What you have to do -
Look for "will" in the records and copy every line that has it.

Source data -

>>

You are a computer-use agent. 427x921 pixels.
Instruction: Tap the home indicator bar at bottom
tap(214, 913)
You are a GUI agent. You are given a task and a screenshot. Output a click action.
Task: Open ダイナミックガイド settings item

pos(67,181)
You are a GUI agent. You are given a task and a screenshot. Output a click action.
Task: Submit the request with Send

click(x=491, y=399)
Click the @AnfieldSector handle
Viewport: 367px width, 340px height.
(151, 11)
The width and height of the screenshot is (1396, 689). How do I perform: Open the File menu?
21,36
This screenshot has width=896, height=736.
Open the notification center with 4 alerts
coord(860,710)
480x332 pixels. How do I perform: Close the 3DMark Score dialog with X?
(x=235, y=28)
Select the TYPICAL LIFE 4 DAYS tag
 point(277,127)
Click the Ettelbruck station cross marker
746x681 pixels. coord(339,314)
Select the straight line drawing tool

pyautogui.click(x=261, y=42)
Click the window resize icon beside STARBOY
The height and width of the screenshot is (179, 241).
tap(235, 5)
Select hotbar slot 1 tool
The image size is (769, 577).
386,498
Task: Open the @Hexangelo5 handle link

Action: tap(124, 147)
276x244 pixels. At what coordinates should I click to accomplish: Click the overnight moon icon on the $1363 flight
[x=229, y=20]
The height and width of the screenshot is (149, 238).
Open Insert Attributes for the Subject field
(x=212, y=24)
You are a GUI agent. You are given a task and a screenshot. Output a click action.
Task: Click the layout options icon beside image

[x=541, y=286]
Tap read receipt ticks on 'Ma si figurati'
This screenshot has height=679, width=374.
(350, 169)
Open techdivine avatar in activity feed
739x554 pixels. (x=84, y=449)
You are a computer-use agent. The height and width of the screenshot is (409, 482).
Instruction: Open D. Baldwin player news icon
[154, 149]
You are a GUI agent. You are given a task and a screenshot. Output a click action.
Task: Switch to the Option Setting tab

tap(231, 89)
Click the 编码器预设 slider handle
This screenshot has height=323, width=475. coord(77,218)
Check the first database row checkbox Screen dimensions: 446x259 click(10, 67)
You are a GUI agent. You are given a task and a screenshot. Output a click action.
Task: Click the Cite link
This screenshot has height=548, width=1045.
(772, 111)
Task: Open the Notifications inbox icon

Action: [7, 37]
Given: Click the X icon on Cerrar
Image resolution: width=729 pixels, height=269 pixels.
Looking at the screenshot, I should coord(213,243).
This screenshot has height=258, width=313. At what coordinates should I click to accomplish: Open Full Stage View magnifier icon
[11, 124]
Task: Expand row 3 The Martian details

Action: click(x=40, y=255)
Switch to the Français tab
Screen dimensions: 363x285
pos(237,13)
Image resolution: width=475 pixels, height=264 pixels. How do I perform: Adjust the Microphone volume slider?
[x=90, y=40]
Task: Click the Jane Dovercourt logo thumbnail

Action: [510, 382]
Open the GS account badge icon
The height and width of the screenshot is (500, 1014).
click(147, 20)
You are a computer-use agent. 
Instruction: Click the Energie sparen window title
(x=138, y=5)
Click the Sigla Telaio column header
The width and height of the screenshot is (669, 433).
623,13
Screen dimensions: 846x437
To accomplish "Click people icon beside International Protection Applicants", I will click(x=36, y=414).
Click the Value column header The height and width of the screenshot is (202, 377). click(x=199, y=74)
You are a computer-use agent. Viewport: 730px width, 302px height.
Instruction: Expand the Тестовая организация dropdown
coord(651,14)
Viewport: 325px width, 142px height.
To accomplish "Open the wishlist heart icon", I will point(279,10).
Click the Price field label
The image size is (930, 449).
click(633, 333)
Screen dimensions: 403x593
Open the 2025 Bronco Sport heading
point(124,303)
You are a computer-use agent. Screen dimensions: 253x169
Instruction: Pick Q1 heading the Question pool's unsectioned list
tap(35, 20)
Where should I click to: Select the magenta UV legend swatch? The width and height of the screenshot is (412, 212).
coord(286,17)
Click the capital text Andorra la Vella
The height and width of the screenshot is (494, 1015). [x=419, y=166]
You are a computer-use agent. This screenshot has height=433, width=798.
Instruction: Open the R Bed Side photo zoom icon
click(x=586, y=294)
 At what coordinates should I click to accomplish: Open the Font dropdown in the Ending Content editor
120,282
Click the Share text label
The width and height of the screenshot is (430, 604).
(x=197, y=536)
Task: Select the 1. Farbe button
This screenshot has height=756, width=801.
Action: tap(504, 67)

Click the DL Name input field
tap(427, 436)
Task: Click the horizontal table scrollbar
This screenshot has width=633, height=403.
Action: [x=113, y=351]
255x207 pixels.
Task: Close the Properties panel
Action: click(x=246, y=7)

<<

Solution -
To accomplish "Click people icon beside International Protection Applicants", I will click(x=36, y=414).
To accomplish "Open the wishlist heart icon", I will point(279,10).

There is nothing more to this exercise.